The previous education minister, Shay Piron, tried to challenge this open falsehood by passing an amendment to the law that for the first time tried to make exempt schools teach core studies as a condition for retaining their funding. Piron thus sought to uphold the principle of equality before the law and also to advance the education of Haredi boys, who leave school with fourth-grade-level general knowledge, ignorant of science and math and in particular, English. Haredi ignorance boomerangs for the state of Israel since these boys become Haredi men who have a hard time integrating into the workforce, or able to find only low-paying jobs.
But it is this amendment that the government is seeking to cancel, through an expedited procedure, to fulfill Prime Minister Benjamin Netanyahu’s promise to his Haredi coalition partners. Netanyahu is thus pulling Israel back toward that destructive, deceitful agreement that prevailed until Piron took the helm of the Education Ministry.

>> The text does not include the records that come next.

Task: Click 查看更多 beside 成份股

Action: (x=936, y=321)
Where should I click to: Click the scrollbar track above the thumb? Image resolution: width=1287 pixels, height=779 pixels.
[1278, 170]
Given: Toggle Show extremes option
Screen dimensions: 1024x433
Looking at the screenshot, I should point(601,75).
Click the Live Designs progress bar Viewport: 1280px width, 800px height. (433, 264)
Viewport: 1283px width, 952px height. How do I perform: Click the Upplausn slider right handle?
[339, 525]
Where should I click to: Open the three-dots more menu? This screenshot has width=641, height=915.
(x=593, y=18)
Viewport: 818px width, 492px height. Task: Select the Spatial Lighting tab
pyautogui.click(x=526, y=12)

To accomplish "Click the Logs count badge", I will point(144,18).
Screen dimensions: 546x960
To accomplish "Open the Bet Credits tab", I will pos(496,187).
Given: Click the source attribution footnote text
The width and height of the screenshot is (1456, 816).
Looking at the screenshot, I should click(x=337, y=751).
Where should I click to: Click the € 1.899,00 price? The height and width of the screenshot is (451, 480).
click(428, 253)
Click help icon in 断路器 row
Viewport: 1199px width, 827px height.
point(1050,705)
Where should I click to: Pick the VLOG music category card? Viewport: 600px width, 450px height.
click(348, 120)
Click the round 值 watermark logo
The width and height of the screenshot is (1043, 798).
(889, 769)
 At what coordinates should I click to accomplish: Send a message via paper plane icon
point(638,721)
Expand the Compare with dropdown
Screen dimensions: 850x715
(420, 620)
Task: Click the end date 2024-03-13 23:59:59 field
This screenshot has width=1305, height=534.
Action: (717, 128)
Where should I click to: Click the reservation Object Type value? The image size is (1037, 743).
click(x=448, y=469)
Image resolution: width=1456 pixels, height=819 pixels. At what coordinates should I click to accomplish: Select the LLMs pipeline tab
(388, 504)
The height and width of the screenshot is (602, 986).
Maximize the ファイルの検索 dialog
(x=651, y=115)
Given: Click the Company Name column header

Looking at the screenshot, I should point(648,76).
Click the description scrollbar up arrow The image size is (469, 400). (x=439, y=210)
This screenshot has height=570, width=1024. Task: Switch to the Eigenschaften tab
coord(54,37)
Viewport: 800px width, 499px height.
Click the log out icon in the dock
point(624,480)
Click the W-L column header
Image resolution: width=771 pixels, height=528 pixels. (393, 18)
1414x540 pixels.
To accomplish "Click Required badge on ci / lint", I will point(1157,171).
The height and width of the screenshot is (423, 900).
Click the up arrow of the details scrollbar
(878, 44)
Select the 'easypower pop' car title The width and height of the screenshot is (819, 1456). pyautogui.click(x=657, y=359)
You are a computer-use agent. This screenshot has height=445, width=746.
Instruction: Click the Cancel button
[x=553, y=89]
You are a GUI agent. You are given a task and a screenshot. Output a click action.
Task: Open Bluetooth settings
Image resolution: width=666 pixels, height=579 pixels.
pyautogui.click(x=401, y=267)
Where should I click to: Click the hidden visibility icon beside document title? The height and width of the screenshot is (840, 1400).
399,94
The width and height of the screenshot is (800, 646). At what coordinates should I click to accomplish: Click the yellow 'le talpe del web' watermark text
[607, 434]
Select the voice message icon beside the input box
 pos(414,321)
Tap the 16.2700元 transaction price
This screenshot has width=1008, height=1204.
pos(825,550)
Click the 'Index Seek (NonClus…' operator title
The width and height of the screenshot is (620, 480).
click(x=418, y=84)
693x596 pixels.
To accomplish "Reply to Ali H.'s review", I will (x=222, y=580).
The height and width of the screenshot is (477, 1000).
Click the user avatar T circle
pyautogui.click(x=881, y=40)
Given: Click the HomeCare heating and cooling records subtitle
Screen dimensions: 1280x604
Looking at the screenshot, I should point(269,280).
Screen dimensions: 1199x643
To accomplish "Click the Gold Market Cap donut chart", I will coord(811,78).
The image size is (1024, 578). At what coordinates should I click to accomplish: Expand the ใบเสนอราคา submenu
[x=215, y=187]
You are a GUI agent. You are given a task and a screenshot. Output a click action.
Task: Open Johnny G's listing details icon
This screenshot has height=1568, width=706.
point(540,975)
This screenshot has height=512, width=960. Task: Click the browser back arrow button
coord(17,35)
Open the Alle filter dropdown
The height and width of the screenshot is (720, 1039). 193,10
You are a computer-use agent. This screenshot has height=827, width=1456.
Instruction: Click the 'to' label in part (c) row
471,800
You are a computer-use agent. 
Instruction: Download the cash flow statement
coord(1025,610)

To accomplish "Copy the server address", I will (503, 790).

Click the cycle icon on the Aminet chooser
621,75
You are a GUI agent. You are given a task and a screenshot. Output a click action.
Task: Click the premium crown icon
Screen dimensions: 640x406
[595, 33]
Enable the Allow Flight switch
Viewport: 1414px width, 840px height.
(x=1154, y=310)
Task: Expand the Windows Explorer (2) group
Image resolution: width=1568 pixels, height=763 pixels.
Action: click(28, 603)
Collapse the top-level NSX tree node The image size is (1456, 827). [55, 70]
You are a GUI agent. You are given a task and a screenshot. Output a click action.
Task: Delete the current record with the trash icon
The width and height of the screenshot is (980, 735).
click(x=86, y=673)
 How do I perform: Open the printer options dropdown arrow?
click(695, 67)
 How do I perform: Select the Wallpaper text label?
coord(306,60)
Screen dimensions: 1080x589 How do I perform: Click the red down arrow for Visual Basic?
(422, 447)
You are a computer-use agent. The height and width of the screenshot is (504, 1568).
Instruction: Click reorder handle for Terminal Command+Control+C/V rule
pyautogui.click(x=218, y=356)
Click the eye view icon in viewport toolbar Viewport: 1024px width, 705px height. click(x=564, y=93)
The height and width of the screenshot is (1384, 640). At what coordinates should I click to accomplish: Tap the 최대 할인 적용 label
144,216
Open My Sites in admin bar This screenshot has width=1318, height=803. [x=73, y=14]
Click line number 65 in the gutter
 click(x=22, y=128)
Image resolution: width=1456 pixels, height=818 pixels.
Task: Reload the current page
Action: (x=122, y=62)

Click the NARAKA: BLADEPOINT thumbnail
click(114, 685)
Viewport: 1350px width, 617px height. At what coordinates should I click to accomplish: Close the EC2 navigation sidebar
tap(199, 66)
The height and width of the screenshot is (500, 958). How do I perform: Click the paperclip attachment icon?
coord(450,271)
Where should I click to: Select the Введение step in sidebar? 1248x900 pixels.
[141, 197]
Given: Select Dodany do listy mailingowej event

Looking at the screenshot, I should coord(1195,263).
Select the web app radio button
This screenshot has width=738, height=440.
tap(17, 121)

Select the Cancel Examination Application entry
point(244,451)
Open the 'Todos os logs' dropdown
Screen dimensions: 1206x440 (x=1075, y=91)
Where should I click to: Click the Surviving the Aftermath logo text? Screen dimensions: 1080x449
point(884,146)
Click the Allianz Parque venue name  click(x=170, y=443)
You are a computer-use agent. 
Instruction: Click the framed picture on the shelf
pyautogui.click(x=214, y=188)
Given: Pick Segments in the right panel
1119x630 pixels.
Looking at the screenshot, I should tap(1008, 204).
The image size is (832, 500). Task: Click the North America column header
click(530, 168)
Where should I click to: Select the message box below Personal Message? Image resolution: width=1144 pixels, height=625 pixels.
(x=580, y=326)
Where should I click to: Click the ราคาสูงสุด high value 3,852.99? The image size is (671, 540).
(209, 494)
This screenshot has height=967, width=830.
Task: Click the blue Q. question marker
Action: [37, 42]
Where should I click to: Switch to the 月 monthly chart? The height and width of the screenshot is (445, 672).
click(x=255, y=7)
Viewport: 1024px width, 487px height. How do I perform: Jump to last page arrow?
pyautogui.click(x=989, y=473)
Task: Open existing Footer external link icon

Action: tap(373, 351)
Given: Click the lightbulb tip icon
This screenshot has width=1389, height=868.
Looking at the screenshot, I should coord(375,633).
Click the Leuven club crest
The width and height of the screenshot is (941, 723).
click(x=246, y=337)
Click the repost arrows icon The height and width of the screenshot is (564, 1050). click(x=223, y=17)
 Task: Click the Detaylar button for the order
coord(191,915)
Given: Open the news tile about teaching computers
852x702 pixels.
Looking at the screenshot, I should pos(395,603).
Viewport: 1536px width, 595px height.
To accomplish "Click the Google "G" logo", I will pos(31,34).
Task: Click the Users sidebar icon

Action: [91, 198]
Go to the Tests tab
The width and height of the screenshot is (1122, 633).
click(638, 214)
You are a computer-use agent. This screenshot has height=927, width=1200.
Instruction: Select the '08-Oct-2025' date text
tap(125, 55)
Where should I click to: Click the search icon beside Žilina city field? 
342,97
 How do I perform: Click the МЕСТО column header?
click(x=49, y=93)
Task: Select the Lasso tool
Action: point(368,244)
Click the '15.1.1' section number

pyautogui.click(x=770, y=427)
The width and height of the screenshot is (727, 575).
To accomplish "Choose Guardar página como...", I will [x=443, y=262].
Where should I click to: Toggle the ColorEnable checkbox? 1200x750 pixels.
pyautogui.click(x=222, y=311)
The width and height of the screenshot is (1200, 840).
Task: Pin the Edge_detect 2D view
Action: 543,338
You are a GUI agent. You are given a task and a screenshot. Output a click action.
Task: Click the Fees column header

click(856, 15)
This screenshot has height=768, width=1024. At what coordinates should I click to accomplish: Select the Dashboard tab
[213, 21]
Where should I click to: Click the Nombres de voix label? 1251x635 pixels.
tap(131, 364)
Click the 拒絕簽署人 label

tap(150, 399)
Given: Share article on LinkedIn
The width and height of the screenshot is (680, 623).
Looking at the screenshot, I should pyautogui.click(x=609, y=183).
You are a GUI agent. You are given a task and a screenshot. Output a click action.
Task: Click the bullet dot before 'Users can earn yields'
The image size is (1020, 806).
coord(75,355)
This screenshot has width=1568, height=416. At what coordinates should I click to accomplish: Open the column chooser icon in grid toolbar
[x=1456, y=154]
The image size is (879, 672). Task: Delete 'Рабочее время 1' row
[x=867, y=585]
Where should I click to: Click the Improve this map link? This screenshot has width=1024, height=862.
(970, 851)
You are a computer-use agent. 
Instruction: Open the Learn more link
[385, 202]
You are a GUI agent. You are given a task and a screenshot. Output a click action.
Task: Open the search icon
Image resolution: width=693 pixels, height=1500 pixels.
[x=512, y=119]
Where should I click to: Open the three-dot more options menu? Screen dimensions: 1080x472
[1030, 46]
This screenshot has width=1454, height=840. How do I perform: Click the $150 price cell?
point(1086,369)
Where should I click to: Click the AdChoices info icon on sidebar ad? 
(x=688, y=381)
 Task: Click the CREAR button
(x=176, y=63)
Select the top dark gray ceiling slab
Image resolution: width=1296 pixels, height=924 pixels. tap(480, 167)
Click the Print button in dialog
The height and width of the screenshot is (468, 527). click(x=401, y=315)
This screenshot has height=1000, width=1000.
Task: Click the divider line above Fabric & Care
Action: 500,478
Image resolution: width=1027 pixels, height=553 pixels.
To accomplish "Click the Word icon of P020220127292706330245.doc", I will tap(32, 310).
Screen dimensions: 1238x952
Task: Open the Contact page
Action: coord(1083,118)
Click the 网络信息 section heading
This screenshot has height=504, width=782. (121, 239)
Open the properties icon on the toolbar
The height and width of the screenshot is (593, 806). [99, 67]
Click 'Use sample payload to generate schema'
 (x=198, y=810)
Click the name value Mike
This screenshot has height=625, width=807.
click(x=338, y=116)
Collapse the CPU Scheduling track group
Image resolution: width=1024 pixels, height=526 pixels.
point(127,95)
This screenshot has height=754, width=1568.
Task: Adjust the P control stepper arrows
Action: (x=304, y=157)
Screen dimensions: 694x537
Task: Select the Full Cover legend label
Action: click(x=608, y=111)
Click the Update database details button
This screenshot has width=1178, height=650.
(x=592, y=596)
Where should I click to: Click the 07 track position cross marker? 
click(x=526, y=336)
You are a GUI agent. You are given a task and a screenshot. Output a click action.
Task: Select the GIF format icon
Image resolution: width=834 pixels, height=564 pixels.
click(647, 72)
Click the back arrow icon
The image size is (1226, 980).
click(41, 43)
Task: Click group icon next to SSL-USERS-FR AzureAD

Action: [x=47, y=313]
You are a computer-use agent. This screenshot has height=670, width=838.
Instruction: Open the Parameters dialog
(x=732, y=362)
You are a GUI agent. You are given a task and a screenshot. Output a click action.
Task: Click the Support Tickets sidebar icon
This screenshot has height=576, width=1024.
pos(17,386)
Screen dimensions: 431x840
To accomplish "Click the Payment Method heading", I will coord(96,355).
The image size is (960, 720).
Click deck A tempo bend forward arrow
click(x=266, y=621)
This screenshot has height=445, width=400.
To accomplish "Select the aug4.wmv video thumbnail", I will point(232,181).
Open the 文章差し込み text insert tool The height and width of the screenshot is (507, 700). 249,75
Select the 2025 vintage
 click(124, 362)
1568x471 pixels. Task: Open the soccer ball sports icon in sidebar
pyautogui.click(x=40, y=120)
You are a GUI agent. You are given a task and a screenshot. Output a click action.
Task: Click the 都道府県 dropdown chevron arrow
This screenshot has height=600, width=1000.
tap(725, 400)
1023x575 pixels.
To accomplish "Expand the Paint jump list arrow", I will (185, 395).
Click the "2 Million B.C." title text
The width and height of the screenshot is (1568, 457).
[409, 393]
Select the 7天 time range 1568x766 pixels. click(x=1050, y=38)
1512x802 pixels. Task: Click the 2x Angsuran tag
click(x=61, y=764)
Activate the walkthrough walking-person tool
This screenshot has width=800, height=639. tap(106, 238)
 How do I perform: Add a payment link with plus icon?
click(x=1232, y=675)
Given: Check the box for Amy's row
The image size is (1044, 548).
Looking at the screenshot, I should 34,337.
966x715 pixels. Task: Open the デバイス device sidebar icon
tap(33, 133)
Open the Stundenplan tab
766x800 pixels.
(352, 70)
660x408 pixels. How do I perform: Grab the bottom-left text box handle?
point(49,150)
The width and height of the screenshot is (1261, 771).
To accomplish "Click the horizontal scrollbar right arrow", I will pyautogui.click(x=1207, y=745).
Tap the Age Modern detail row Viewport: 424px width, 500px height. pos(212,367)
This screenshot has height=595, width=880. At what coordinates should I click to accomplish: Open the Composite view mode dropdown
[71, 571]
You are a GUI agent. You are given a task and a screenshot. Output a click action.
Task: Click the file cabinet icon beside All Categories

To accept the lack of core studies taught at Haredi boys’ schools is a step toward national economic suicide. The state is funding schools that are producing the next generation of the poor and illiterate.
With taxpayer funds the state is abandoning its moral obligation as a welfare state to ensure equal opportunity for every child, and is perpetuating the gap between Israel and other developed nations. As a result, the state of Israel will continue to deteriorate morally, economically and socially. Netanyahu knows this but is still leading this move — as usual, for the goal of political survival.